Baeyer Strain Theory (Web Page)

From WikidChem

Slide 15:

The reason that this slide is near empty is because the link explains the material much better than a few powerpoint slides can. The link indeed is very well done and should be read to gain a full understanding of Baeyer's Strain Theory. I will attempt to summarize the web page as well as clear up some parts that might be hard to follow.

The intro provides a bit of history of Adolf von Baeyer (a German). He had worked under Kekule for some time in the 1850's, and later succeeded Liebig as the head of the chemistry department at the Munich Academy of Science in the 1870's. His lab included many people who would go on to discover great new things about chemistry (6 of them are highlighted below the photograph of his lab).

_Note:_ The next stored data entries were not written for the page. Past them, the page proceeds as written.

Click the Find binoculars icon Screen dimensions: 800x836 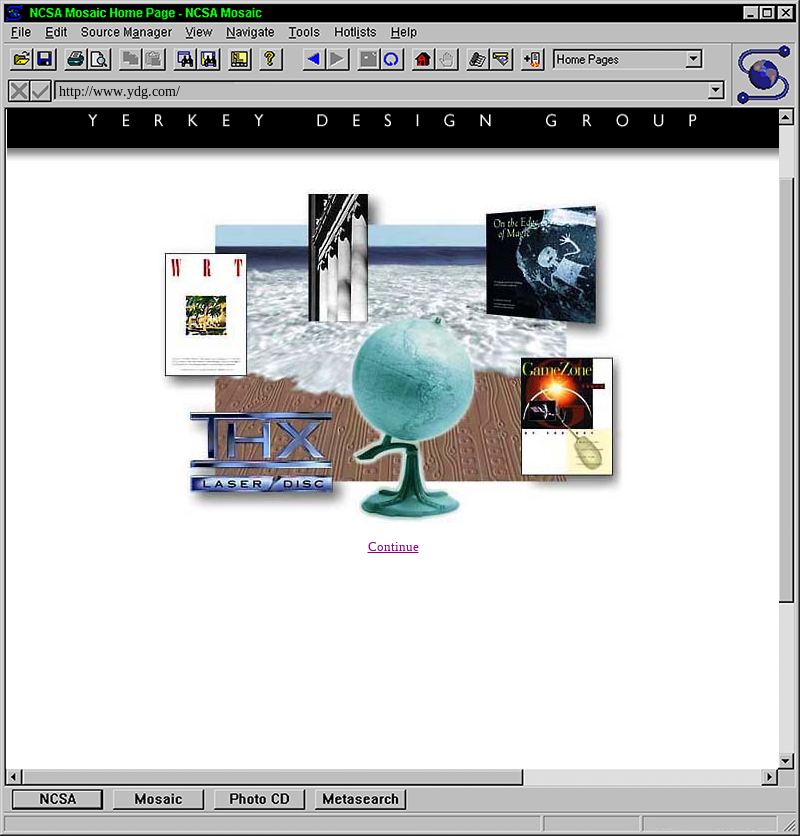(185, 60)
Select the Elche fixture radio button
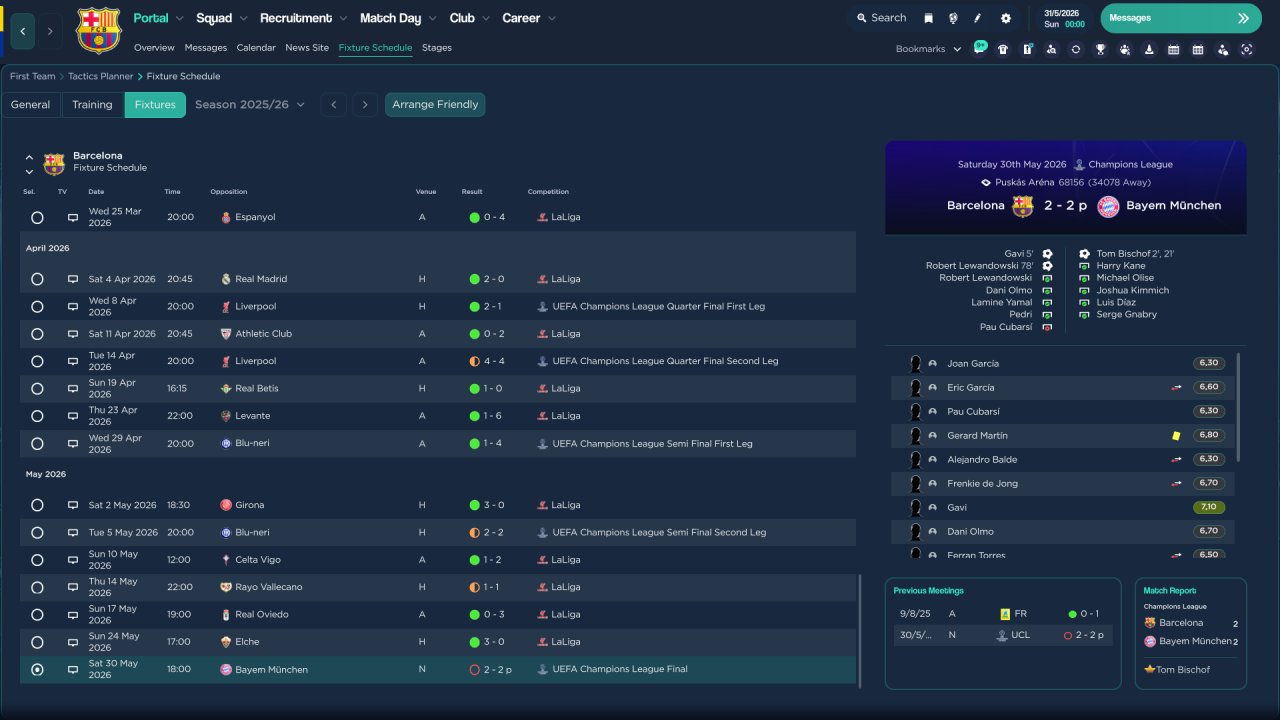 point(37,642)
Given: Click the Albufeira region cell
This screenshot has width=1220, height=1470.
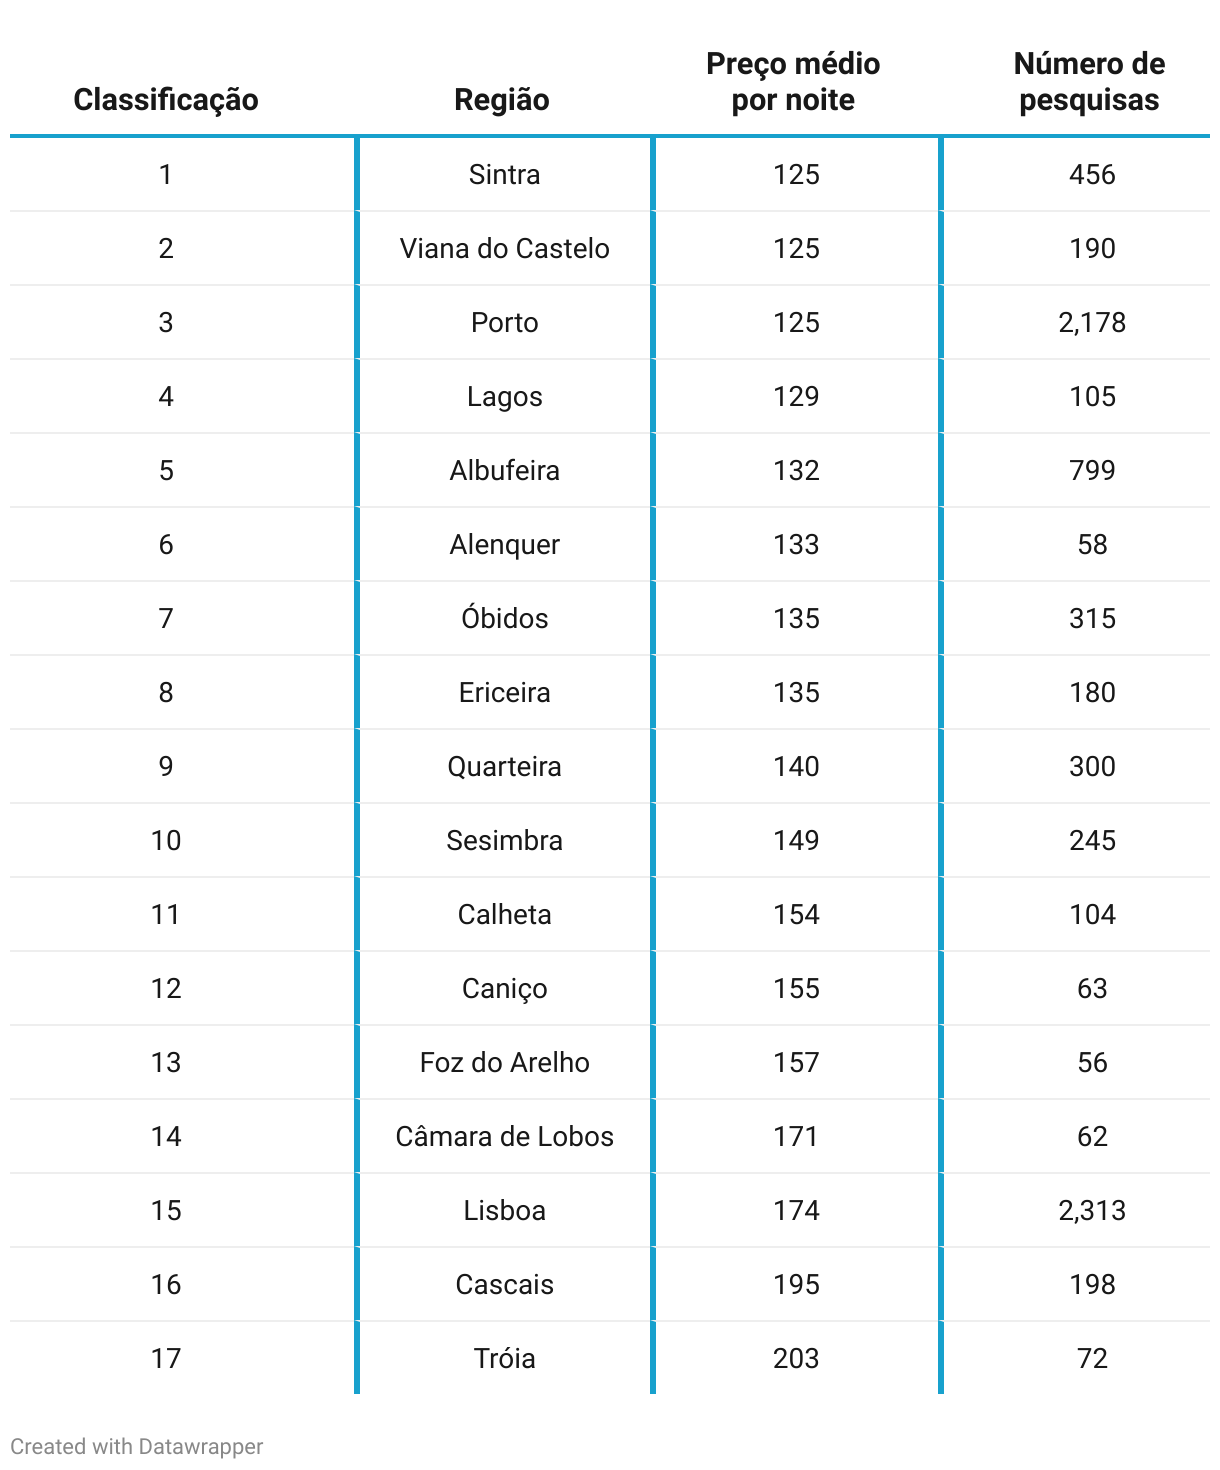Looking at the screenshot, I should pyautogui.click(x=504, y=471).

The next thing in the web page is a translation of a paper Baeyer wrote on ring closure. He noticed that a chain of 5 or 6 carbons was closed easily, while one of fewer carbons was more difficult to close, so he hypothesized that spacial factors were involved. Then he went on to list 6 generally accepted rules on the nature of carbon atoms, plus a seventh that he added. They are fairly self-explanatory, but I will summarize them: 1) Carbon is tetravalent. 2) The 4 valences are equivalent. 3) The 4 valences point toward the corners of a regular tetrahedron. 4) The groups attached to the valences cannot change places(i.e enantiomers don't interconvert). 5) Carbon atoms can self-link with 1, 2, or 3 valences (single, double, or triple bonds). 6) Carbon chains can be open or closed into a ring. 7) The 4 valences of carbon form an angle of 109°28' with each other, and that angle can be altered but only with increased strain.

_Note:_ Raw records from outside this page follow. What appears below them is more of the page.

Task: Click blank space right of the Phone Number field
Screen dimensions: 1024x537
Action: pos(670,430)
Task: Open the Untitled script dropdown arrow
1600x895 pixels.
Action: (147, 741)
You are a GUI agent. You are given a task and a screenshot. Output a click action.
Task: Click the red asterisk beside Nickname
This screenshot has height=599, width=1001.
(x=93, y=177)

This 7th rule was the one that Baeyer proposed, and it adds quantitative specificity to van't Hoff's general idea of how carbon's valences are disposed. He offered a way to understand it by looking at Kekule's ball model. One could see that the metal wires, which represent bonds in space, can be moved around to point in different directions.

Note in slide 17 of the powerpoint of 11/13/06 that when Kekulé made double bonds in the benzene ring, using his models with four wires emerging from a carbon ball at tetrahedral angles, he joined the wires from adjacent carbons at sharp angles. Thus the wires would not have to bend or depart from tetrahedral angles. Baeyer assumes that the wires that form bonds must meet without a kink, so that multiple bonds (or small rings) require changing the angle between wires from tetrahedral. He did not actually assume that bonds would bend (as we now think of it), just that the angle between straight wires would have to change from tetrahedral. Baeyer proposed that the farther the angles between the wires must bend from 109°28', the more strain is associated with that molecule. He said if one were to connect several carbon atoms in a row without strain on the bonds, either they would form a zigzag chain or a 5-membered ring. There are 5 carbons in an unstrained carbon ring, he said, because the angle between the sides of a pentagon is 180°-(360°/5) = 108°, which only differs slightly from the natural tetrahedral angle. He then proposed that in larger or smaller rings a strain would arise making the ring more REACTIVE. Because strain corresponds to the angle difference from 109°28', Baeyer calculated this value for rings with 2-6 carbons and summarized the findings in the picture.

He then tested his idea in terms of reactivity. He found that the most reactive ring indeed was the one with 2 carbons, then trimethylene was less reactive, and tetramethylene and hexamethylene were nearly impossible to break. He then made a short remark on how six-membered rings are the most common, while five-membered rings are not as much. He attributes this mostly to the fact that most six-membered rings are in the form of benzene, whose double bonds make its arrangement in space planar. Still, according to his theory five-membered rings should be most common because this is the ring size with the least strain. Right?

Right! - JMM

In fact, thats not true. Baeyer was correct in most of his argument, however he made one error. This was to assume that, for purposes of reckoning strain, all rings must be planar. In fact his picture of carbon rings is correct except for the angle difference written under hexamethylene. It should read 0, as explained later by Sachse. Indeed 6-membered carbon rings have no strain on them at all, but I will allow this to be explained by the next group.